Current Projects

Next up: I have founded New Ireland TV. A new TV station for a new Ireland. New Ireland TV is available FREE worldwide on Roku and Amazon Fire TV stick. No additional signup required, simply download from the channel store and enjoy!

Year Long Song Lists! The winningest game you can play!

A number of years ago I made a new year's resolution (a novelty for me, someone who has demonstrated precious little appetitie for self improvement in ever), which was to try to find a song that's new to me on average once a day - so I aim for 365 (or 366) songs per year. It's a great little challenge to yourself, and it's a game I recommend everyone try!
 

It started because I was getting frustrated that I would find a new song that I would like, but if I couldn't call it to mind, it would be lost to history forever. This is very much a 21st century first world problem, but it harkens back to the first family computer we had (in the twentieth century), which had a whopping 20MB of onboard storage - equivalent to about seven songs in mp3 format. Useless in other words. Often when I was on the much-missed AudioGalaxy and another song was queuing up for download, I would have to choose one of the ones already downloaded for culling. It was a cruel time, similar to the savage Spartans who would chuck their own babies over a cliff if they didn't display physical prowess from birth.
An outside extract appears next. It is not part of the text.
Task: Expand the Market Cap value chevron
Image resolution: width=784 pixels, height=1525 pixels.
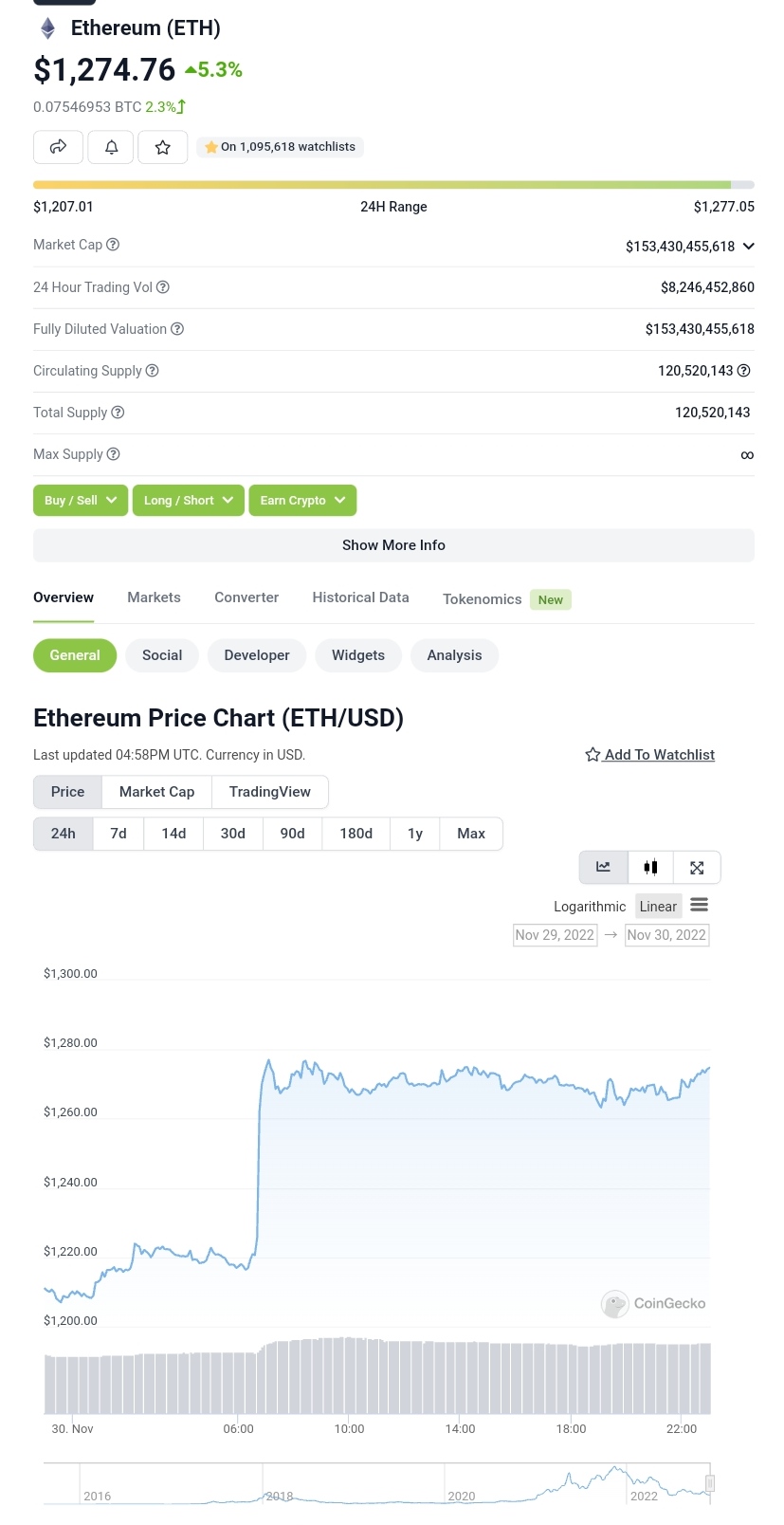Action: click(x=749, y=246)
Eventually Steve Jobs came up with the answer - the iPod (early mp3 players also had an issue with very limited storage space), so I was able to start burning all my CDs onto iTunes, and even burn everyone else's CDs when I got the opportunity! It was a glorious exercise in sharing the gift of art, and if I didn't have it, it's probable I would have forgotten about the artists who I would consider my favourites today.

I had perfected a wonderful system of Smart Playlists, where if I heard a song on my iTunes or iPod, it wouldn't play it again for a number of days, unless I had rated it 5 stars out of 5 (ie my favourite songs to hear), when it wouldn't play it for the rest of the day. I discovered multitudes of new music this way, from the rock and metal I was into from my teens, to the different types of Jazz, classical, world and just checking out genres to see what was going on, to what I now consider my favourite genre - the 2000s north American indie music of the likes of Arcade Fire & Modest Mouse.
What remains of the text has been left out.